**Short exercise A:** Transcribe the write-up on computer-generated textured wall paint word for word, from start to finish.

**Passage given:**
▼▼▼

Computer Generated Textured Wall Paint
GLSL (+ JavaScript + WebGL)
Live demo | GitHub repository
How to use
Reload the page for a new random image. If you want to feed in a particular seed, open your browser's console and call drawScreen(seed). The console should display the seed used on load.
I haven't really tested this on a lot of platforms, so let me know if it doesn't work for you. Of course, your browser needs to support WebGL. Errors are displayed either in the column on the left, or in the browser's console (depending on the type of error).
New: You can now bring the walls to life a bit, by ticking the "movable light source" checkbox.
What is this sorcery?
I've got this WebGL boilerplate code floating around my GitHub account, which I use every now and then to quickly prototype some 2D graphics things in WebGL. With some shader magic, we can also make it look slightly 3D, so I thought that was the quickest way to get some nice effects going. Most of the setup is from that boilerplate code, and I'm considering that a library for this submission and won't include it in this post. If you're interested, have a look at the main.js on GitHub (and the other files in that folder).
All the JavaScript does is to set up a WebGL context, store the seed in a uniform for the shader, and then render a single quad over the entire context. The vertex shader is a simple passthrough shader, so all the magic happens in the fragment shader. That's why I called this a GLSL submission.

▲▲▲

**Short exercise B:** Give the listing as a numbered list, starting with the line containing "This screenshot has width=1512, height=811." and going on through the line containing "center [1394, 11].", with blank lines left out.

**Source records:**
▼▼▼

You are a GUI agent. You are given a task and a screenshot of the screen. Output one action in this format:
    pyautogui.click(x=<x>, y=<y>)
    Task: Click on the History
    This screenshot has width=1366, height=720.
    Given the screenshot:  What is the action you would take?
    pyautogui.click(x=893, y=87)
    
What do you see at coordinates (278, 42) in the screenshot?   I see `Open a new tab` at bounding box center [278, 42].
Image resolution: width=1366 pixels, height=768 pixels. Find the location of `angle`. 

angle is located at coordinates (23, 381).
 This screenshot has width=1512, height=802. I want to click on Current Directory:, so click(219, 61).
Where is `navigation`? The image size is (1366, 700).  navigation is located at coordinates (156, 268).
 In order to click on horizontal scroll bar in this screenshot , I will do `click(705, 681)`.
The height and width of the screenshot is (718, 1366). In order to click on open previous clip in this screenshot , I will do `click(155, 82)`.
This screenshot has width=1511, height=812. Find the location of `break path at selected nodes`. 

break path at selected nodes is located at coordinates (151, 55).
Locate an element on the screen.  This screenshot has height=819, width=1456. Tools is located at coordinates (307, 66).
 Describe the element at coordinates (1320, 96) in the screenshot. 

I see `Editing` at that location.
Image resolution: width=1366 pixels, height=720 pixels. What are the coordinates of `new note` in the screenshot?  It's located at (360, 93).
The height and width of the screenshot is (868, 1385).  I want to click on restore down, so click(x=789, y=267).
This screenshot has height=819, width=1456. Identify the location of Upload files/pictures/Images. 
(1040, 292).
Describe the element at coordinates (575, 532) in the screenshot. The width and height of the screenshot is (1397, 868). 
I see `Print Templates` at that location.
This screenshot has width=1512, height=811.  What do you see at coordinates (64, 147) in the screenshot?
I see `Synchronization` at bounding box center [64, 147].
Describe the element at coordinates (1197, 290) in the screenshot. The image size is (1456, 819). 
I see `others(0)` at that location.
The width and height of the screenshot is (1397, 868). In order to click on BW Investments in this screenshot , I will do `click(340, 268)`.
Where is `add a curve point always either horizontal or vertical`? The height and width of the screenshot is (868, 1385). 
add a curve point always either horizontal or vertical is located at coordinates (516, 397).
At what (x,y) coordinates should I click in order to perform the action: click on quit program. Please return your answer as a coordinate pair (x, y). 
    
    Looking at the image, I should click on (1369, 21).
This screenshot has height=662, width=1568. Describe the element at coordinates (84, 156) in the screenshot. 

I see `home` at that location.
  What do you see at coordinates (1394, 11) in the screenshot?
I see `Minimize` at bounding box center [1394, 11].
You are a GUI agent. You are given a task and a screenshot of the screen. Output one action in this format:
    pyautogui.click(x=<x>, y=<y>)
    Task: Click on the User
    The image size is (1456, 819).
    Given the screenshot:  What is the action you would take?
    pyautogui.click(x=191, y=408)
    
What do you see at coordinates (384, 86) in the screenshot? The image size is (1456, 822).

▲▲▲

**Answer A:**
Computer Generated Textured Wall Paint
GLSL (+ JavaScript + WebGL)
Live demo | GitHub repository
How to use
Reload the page for a new random image. If you want to feed in a particular seed, open your browser's console and call drawScreen(seed). The console should display the seed used on load.
I haven't really tested this on a lot of platforms, so let me know if it doesn't work for you. Of course, your browser needs to support WebGL. Errors are displayed either in the column on the left, or in the browser's console (depending on the type of error).
New: You can now bring the walls to life a bit, by ticking the "movable light source" checkbox.
What is this sorcery?
I've got this WebGL boilerplate code floating around my GitHub account, which I use every now and then to quickly prototype some 2D graphics things in WebGL. With some shader magic, we can also make it look slightly 3D, so I thought that was the quickest way to get some nice effects going. Most of the setup is from that boilerplate code, and I'm considering that a library for this submission and won't include it in this post. If you're interested, have a look at the main.js on GitHub (and the other files in that folder).
All the JavaScript does is to set up a WebGL context, store the seed in a uniform for the shader, and then render a single quad over the entire context. The vertex shader is a simple passthrough shader, so all the magic happens in the fragment shader. That's why I called this a GLSL submission.

**Answer B:**
1. This screenshot has width=1512, height=811.  What do you see at coordinates (64, 147) in the screenshot?
2. I see `Synchronization` at bounding box center [64, 147].
3. Describe the element at coordinates (1197, 290) in the screenshot. The image size is (1456, 819). 
4. I see `others(0)` at that location.
5. The width and height of the screenshot is (1397, 868). In order to click on BW Investments in this screenshot , I will do `click(340, 268)`.
6. Where is `add a curve point always either horizontal or vertical`? The height and width of the screenshot is (868, 1385). 
7. add a curve point always either horizontal or vertical is located at coordinates (516, 397).
8. At what (x,y) coordinates should I click in order to perform the action: click on quit program. Please return your answer as a coordinate pair (x, y). 
9.     Looking at the image, I should click on (1369, 21).
10. This screenshot has height=662, width=1568. Describe the element at coordinates (84, 156) in the screenshot. 
11. I see `home` at that location.
12.   What do you see at coordinates (1394, 11) in the screenshot?
13. I see `Minimize` at bounding box center [1394, 11].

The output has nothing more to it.